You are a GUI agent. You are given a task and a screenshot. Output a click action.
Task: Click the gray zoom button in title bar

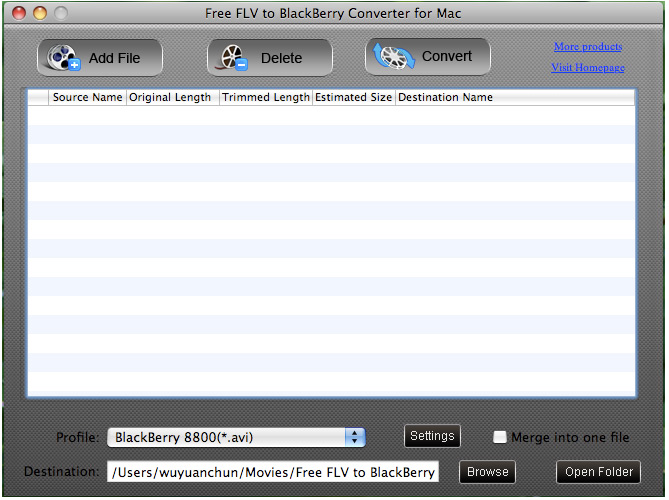(60, 14)
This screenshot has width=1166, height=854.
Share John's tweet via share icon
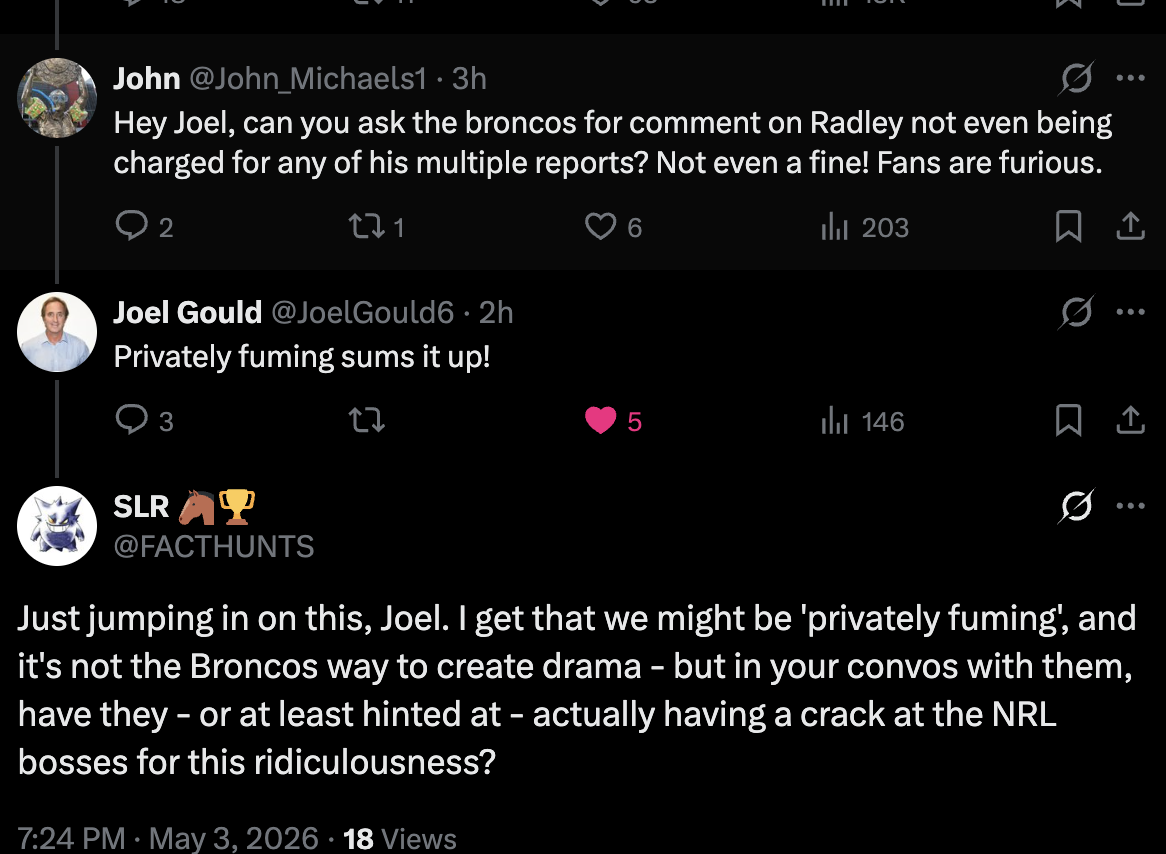tap(1130, 226)
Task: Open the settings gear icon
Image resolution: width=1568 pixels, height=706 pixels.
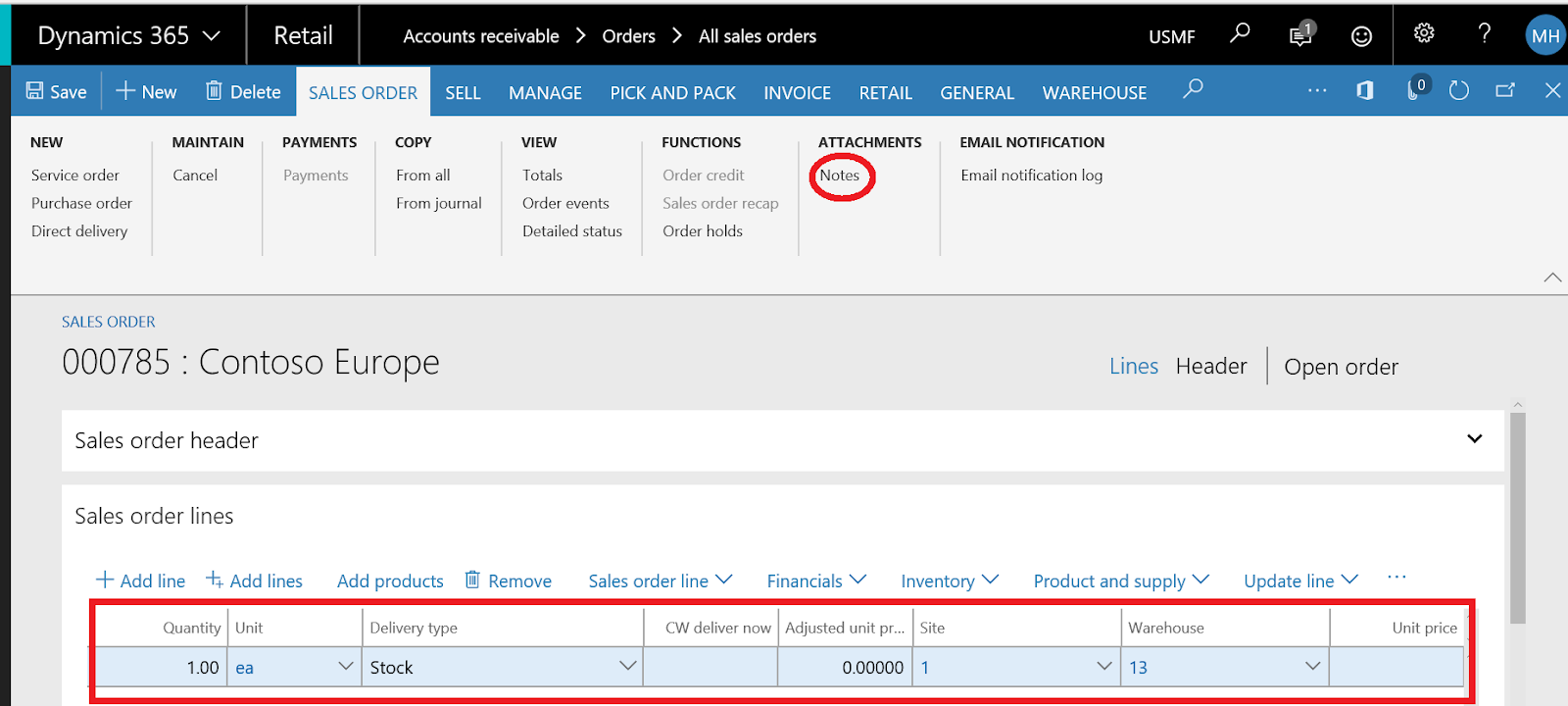Action: click(x=1424, y=34)
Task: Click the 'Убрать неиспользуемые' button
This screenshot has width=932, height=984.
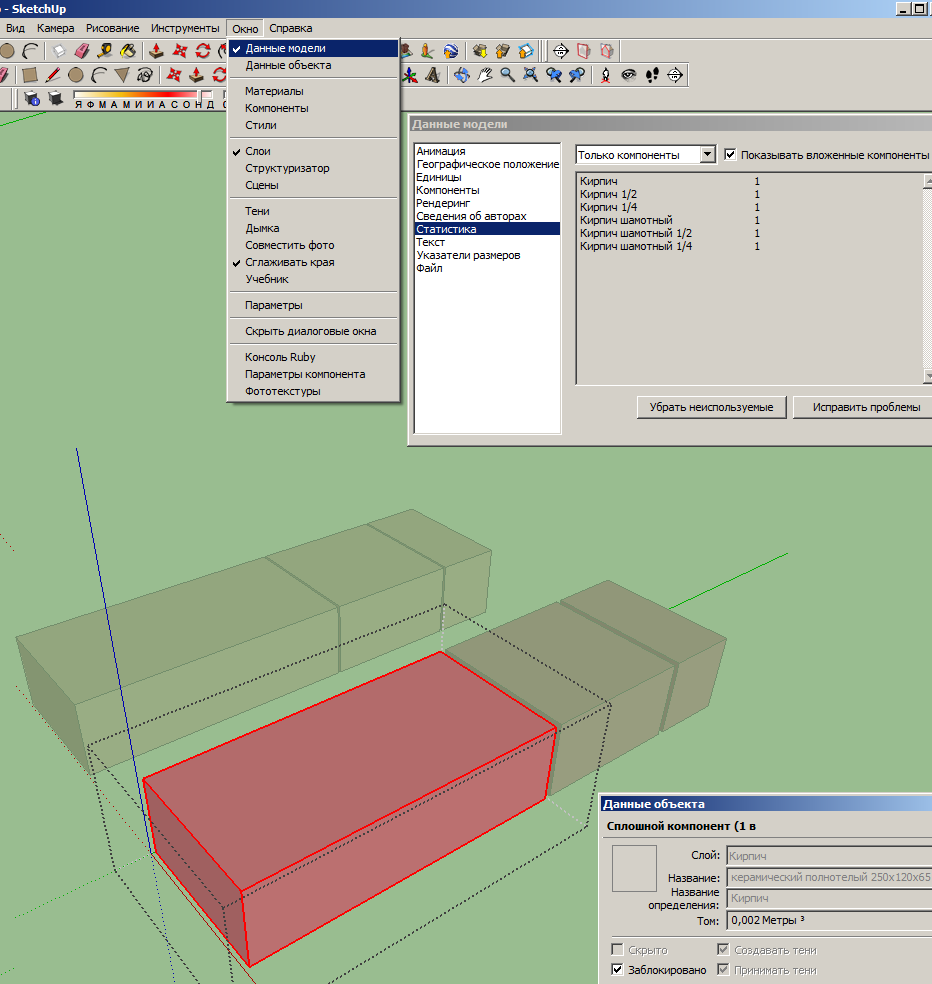Action: [x=711, y=407]
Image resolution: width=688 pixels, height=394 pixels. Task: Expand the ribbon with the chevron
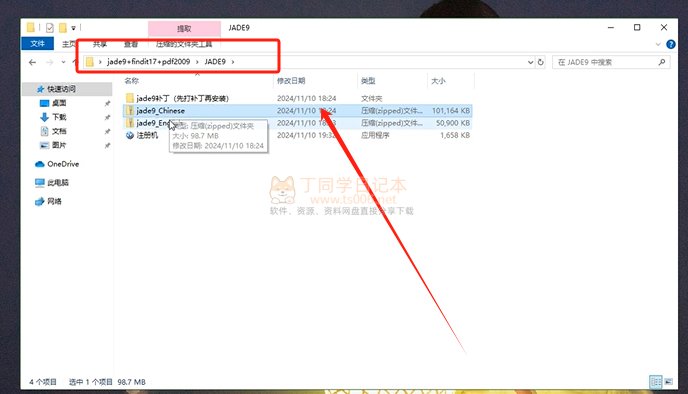pyautogui.click(x=658, y=44)
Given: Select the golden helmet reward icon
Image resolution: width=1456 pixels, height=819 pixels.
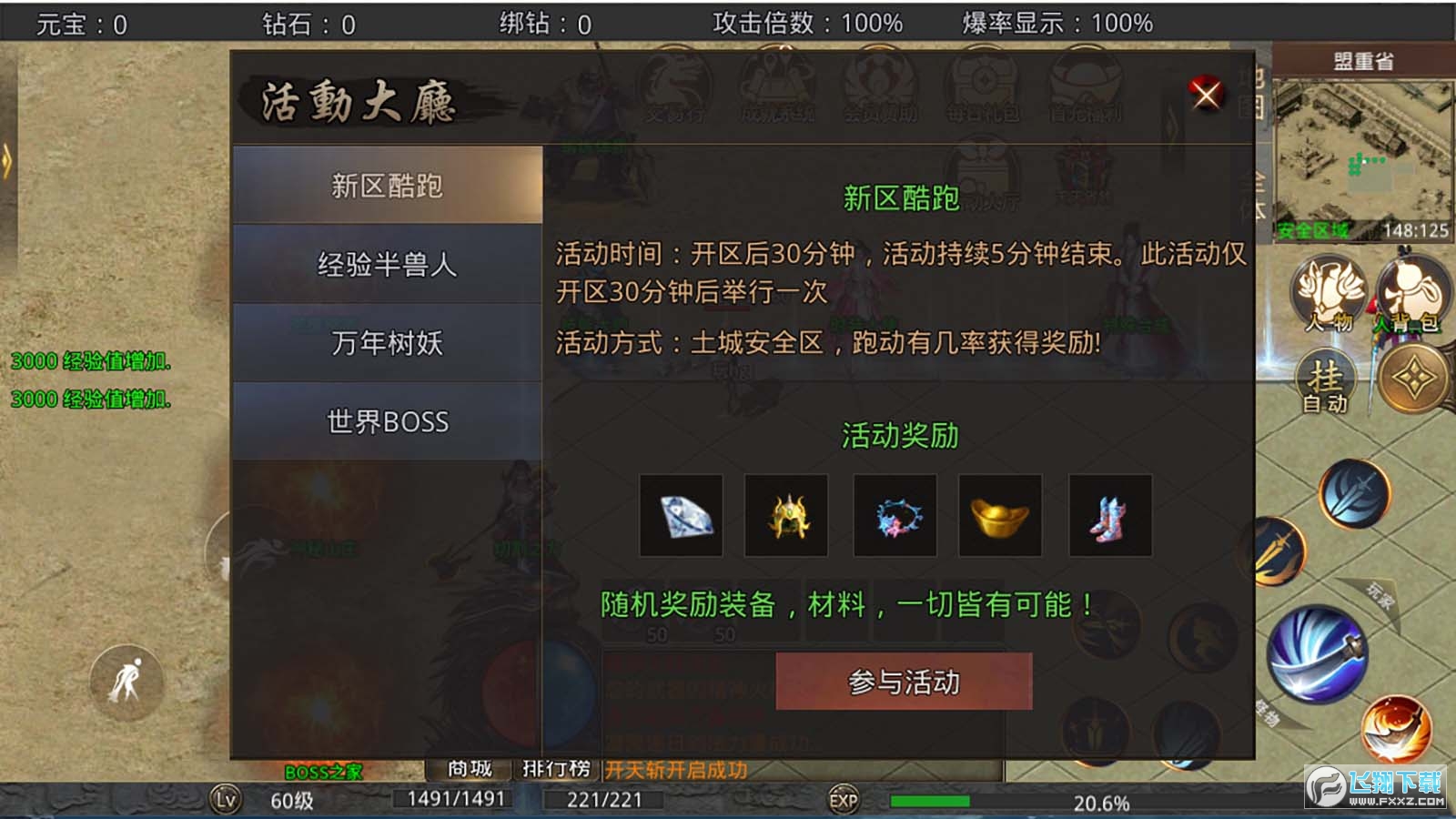Looking at the screenshot, I should [786, 515].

=====

[What is required] Starting with the line that contains "Image resolution: width=688", reproduce every line to the end of the material above, both end lines included, exactly and with no pictures.

[Output below]
Image resolution: width=688 pixels, height=394 pixels. Task: Expand the ribbon with the chevron
pyautogui.click(x=658, y=44)
Given: Select the golden helmet reward icon
Image resolution: width=1456 pixels, height=819 pixels.
Looking at the screenshot, I should [786, 515].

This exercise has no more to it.